■ **TRY IT**
Write each line again exactly as it is, from the opening line of the records below through the one containing "You are a computer-use agent. Screen dimensions: 574x368", and add nothing.

-- DATA UNDER STUDY follows --

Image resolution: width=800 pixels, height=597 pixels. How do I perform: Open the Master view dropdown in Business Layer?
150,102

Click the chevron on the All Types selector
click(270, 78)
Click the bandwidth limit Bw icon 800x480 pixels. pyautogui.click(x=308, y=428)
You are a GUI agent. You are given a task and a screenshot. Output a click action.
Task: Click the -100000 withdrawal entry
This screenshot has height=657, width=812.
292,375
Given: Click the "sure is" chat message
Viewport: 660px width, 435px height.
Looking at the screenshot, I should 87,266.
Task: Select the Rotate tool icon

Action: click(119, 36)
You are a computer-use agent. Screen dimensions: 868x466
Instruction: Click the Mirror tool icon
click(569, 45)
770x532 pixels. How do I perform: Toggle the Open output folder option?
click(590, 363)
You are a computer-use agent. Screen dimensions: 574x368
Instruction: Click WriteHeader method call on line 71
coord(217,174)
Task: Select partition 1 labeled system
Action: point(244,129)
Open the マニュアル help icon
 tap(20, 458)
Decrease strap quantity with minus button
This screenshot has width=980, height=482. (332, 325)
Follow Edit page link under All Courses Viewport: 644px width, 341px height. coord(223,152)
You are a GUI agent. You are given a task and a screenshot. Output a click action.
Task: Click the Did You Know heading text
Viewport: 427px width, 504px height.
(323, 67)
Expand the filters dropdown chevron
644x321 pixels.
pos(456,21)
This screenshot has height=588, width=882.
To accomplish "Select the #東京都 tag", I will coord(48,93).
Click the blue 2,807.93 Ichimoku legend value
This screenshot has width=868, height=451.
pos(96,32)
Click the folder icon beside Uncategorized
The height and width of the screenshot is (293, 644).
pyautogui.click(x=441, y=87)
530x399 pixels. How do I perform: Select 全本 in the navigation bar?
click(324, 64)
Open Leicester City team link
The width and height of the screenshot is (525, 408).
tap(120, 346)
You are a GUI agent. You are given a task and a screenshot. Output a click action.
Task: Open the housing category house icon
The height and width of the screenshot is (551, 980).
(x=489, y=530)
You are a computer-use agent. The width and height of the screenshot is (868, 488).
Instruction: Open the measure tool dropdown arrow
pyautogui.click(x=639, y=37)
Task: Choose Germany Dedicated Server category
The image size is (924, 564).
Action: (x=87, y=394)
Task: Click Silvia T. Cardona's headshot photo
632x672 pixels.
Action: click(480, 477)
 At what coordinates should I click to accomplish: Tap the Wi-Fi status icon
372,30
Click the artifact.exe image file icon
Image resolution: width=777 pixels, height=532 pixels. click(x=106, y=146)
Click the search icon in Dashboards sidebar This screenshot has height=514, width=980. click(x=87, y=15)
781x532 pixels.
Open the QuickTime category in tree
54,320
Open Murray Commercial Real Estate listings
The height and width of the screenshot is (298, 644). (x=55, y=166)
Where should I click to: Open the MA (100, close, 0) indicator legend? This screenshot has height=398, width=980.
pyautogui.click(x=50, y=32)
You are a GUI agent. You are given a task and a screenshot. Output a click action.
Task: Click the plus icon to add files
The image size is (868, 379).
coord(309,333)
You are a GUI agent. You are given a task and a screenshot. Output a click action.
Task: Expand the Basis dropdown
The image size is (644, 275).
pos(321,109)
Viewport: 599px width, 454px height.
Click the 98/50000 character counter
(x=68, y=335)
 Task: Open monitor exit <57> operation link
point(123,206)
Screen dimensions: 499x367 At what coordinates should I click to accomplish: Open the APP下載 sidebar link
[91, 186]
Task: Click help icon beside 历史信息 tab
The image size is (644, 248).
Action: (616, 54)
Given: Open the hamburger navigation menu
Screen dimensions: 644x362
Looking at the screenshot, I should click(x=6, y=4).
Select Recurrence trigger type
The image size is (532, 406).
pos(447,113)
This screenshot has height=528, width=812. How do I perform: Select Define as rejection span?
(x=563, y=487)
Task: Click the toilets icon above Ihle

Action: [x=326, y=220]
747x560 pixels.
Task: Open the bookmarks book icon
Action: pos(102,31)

-- DATA UNDER STUDY concluded --

■ **ANSWER**
Image resolution: width=800 pixels, height=597 pixels. How do I perform: Open the Master view dropdown in Business Layer?
150,102

Click the chevron on the All Types selector
click(270, 78)
Click the bandwidth limit Bw icon 800x480 pixels. pyautogui.click(x=308, y=428)
You are a GUI agent. You are given a task and a screenshot. Output a click action.
Task: Click the -100000 withdrawal entry
This screenshot has height=657, width=812.
292,375
Given: Click the "sure is" chat message
Viewport: 660px width, 435px height.
Looking at the screenshot, I should 87,266.
Task: Select the Rotate tool icon

Action: click(119, 36)
You are a computer-use agent. Screen dimensions: 868x466
Instruction: Click the Mirror tool icon
click(569, 45)
770x532 pixels. How do I perform: Toggle the Open output folder option?
click(590, 363)
You are a computer-use agent. Screen dimensions: 574x368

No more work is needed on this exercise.